Study finds it’s cost-effective to diagnose intellectual disabilities with whole genome sequencing

Study finds it is cost-effective to diagnose intellectual disabilities with whole genome sequencing

Researchers at Karolinska Institutet and Karolinska University Hospital have together with health economists at Linköping University analyzed costs for various methods to diagnose genetic causes of intellectual disability. The study, published in Scientific Reports, shows that the costs when using whole genome sequencing as a first-line diagnostic test were lower compared to chromosomal microarray analysis.

An examination of the entire gene set, so-called whole genome sequencing, WGS, gives a better answer than previous methods when intellectual disabilities are investigated, and new findings shows that the method is also more cost-effective.

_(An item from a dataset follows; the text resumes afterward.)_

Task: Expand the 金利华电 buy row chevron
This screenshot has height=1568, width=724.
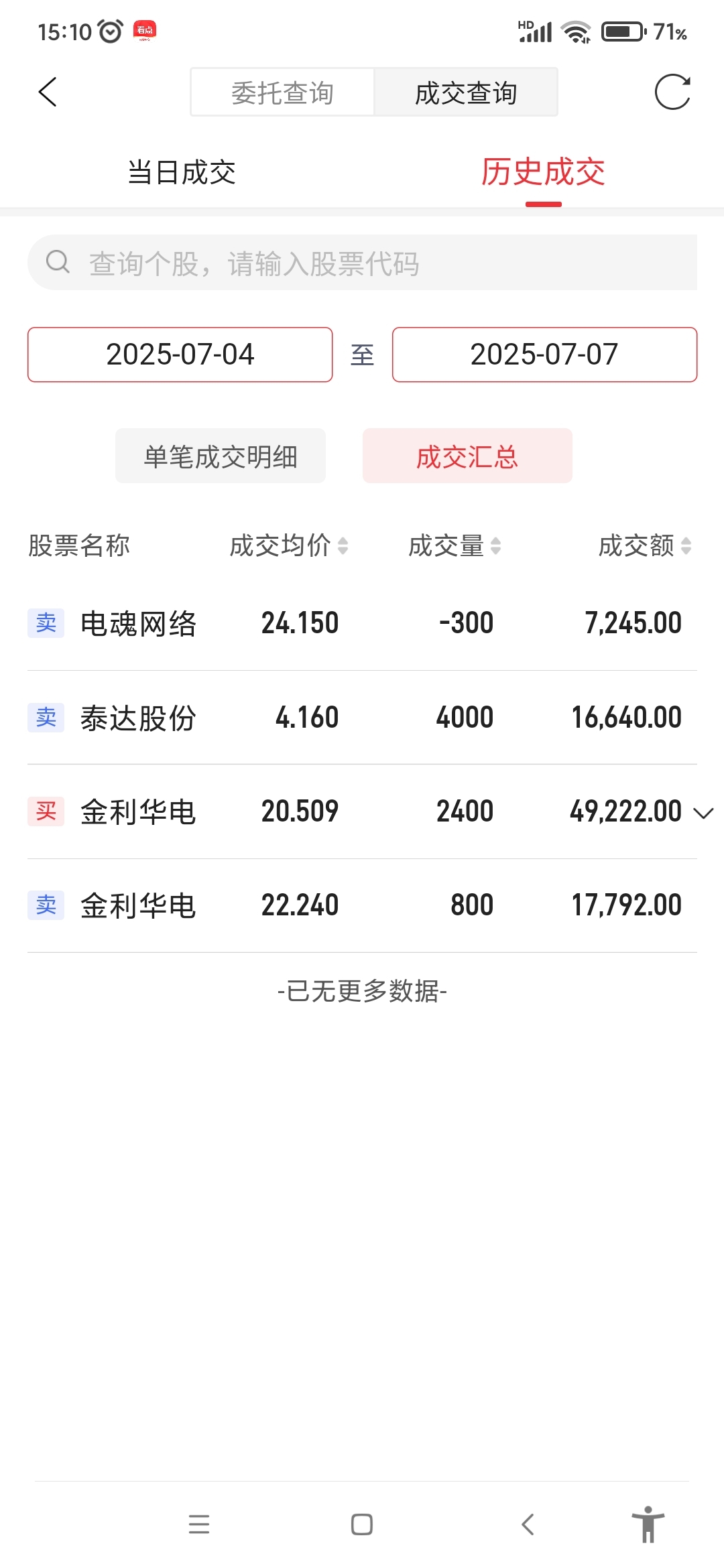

In this study, a health economic evaluation was made of 89 individuals with intellectual disability, ID, who underwent early diagnostics with whole genome sequencing at the Clinical Genetics Department at Karolinska University Hospital. After two years, 9.4% lower health care costs per individual were observed compared to 418 individuals who underwent traditional genetic investigation using micro-array technology, CMA.

“The study shows that WGS as a first-line diagnostic test for individuals with ID is associated with lower costs and a higher diagnostic yield compared with CMA,” says Anna Lindstrand, Senior Physician and Professor of Clinical Genetics at the Research Group Rare Diseases, Department of Molecular Medicine and Surgery.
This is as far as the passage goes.